**Work order:** Report every line of the data where the string "computer" appears.
* * * *
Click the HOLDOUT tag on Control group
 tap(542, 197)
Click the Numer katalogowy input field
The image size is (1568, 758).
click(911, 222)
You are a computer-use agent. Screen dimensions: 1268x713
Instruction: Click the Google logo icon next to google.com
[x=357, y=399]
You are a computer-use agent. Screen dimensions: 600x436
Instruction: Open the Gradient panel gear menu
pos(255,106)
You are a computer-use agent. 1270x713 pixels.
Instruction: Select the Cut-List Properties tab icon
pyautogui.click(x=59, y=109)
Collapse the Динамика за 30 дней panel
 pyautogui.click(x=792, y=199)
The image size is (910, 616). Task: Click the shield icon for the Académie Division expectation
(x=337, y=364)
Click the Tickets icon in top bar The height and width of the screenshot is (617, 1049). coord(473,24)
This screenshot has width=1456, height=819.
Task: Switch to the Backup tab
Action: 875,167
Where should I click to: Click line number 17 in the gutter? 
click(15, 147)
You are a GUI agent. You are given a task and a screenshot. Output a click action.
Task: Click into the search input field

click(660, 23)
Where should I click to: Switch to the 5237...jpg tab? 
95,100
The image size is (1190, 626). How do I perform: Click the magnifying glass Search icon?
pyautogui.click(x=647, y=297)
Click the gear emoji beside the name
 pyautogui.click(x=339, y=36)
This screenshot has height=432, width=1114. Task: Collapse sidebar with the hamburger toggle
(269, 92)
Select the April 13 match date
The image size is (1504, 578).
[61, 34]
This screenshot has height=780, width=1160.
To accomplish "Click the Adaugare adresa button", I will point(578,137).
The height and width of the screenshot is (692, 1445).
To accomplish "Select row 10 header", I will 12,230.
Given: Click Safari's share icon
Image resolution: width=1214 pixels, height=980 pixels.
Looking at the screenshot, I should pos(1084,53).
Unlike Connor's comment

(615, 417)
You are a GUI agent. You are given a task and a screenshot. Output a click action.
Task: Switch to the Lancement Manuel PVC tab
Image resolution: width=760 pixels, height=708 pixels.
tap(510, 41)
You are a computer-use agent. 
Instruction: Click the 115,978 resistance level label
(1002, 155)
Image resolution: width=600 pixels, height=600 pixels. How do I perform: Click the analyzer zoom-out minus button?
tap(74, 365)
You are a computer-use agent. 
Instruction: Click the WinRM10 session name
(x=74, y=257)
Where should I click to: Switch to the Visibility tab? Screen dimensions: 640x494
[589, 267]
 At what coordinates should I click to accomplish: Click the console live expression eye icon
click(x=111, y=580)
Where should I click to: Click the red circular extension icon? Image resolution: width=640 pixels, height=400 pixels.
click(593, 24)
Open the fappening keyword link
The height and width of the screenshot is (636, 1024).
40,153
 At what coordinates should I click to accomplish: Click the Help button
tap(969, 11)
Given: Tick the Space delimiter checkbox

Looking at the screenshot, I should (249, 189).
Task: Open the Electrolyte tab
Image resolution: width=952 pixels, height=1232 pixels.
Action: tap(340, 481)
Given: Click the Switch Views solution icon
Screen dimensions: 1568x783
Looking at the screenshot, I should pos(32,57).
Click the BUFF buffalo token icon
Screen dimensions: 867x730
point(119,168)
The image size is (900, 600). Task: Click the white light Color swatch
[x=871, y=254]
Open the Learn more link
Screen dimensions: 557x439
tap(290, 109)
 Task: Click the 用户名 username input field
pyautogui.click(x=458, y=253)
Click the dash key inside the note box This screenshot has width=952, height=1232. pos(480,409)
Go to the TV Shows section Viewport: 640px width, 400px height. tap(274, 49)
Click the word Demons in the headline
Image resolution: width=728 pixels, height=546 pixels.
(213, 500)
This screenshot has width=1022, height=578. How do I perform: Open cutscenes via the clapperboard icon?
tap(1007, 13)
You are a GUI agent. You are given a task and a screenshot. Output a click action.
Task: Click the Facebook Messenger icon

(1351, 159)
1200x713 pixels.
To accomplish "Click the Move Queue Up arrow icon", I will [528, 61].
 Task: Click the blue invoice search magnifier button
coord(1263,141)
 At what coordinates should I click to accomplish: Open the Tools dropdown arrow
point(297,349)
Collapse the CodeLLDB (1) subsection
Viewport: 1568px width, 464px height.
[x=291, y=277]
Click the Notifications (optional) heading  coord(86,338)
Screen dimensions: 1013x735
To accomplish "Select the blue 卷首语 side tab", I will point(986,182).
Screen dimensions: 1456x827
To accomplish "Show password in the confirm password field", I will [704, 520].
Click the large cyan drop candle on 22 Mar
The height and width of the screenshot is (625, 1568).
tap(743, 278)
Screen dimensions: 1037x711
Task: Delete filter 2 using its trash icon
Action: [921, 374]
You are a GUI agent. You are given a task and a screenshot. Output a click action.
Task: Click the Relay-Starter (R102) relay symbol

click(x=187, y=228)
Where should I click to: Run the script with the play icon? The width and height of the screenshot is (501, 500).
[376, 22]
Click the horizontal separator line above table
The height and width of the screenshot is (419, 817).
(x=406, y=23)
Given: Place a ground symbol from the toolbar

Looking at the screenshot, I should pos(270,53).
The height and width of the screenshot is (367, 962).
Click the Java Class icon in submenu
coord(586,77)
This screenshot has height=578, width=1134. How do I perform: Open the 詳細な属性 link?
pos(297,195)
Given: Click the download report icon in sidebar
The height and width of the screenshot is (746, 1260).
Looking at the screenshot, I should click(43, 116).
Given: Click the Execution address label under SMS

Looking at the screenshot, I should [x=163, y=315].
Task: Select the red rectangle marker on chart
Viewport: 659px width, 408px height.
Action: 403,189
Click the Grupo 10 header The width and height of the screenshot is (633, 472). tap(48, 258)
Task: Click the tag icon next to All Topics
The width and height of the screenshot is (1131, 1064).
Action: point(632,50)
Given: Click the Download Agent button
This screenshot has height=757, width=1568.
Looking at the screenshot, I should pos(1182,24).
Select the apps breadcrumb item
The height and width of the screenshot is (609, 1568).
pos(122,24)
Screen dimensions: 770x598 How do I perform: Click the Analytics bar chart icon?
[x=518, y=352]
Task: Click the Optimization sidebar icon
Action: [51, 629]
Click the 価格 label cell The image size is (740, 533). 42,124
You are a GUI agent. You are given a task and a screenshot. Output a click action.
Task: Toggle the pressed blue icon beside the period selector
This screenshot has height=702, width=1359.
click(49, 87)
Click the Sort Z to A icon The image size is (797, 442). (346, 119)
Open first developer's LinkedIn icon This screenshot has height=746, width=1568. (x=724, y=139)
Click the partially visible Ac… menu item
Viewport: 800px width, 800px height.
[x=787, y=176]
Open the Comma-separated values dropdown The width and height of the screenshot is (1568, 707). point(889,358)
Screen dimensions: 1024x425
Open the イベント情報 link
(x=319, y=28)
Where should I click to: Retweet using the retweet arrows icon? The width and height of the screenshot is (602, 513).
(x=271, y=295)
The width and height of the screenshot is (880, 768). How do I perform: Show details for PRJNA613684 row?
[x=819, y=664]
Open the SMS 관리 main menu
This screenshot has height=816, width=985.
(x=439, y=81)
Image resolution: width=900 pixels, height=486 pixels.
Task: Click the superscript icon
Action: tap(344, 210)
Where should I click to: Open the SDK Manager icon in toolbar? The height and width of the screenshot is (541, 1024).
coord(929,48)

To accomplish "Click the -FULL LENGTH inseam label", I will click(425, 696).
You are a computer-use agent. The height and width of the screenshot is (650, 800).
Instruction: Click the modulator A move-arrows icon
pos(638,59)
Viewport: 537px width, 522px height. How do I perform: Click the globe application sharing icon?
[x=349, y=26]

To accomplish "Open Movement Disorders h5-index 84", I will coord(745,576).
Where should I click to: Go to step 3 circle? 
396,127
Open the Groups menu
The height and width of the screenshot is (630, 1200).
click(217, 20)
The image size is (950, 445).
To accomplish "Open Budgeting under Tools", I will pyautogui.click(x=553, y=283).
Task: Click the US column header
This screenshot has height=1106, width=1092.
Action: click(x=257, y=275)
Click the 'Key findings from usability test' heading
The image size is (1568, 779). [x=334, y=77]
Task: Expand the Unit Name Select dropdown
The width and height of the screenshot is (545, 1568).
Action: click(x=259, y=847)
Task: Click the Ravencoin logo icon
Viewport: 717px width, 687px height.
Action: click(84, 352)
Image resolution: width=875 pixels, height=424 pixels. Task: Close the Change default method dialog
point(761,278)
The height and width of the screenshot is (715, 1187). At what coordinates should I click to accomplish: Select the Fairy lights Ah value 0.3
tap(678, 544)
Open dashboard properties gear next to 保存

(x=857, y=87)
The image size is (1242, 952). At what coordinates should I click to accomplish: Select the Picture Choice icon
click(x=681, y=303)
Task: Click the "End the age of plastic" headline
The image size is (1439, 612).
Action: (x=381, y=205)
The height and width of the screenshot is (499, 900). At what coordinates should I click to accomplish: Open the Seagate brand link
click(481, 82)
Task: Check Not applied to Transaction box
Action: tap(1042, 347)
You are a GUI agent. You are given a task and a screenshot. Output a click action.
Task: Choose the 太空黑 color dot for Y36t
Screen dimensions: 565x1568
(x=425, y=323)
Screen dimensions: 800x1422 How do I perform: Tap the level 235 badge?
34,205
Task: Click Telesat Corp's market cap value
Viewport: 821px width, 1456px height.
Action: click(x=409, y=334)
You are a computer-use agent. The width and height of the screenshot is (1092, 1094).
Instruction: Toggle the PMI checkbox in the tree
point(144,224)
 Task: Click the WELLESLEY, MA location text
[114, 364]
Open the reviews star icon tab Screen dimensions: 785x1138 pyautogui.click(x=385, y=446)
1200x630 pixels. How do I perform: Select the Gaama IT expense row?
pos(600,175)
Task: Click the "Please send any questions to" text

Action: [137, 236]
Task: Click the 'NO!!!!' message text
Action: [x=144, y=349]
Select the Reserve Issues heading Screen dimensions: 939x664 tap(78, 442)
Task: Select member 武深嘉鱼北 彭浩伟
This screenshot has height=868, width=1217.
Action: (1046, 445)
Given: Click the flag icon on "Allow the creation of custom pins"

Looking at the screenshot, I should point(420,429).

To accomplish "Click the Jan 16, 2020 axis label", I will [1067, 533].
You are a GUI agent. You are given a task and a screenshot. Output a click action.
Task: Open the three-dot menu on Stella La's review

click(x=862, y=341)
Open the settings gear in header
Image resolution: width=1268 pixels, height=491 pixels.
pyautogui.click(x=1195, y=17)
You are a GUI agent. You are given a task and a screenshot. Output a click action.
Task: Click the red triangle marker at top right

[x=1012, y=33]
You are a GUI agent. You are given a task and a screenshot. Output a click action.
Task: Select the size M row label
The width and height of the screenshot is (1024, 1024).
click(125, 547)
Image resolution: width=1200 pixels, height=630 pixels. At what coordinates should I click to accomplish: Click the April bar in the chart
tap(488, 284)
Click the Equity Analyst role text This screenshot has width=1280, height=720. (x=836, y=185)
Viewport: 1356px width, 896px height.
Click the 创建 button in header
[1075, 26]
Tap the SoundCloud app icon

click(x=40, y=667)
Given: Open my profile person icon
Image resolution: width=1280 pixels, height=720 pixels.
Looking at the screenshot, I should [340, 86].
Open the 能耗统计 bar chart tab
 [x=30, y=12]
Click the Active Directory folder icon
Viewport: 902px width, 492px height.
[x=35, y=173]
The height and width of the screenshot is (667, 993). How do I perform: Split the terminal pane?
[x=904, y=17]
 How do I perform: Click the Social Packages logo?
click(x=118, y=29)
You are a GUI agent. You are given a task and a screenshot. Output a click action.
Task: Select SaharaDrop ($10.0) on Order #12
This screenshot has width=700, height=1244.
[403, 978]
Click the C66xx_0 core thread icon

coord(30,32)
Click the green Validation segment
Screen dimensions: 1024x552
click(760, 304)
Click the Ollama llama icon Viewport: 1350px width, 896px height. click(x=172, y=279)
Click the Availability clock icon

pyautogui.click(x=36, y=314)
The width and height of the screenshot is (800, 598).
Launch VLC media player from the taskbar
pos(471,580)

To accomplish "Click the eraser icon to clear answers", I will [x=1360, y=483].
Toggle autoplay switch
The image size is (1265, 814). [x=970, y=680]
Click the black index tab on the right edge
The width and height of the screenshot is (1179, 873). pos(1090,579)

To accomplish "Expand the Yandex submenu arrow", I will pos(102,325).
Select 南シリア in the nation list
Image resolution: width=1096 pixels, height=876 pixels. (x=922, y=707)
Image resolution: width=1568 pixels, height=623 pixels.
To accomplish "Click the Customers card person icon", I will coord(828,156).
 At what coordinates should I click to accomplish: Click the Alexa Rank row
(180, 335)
* * * *
**Solution:**
You are a computer-use agent. Screen dimensions: 1268x713
You are a computer-use agent. Screen dimensions: 600x436
You are a computer-use agent. 1270x713 pixels.
You are a computer-use agent. 
You are a computer-use agent. 
You are a computer-use agent. The height and width of the screenshot is (650, 800).
You are a computer-use agent. The width and height of the screenshot is (1092, 1094).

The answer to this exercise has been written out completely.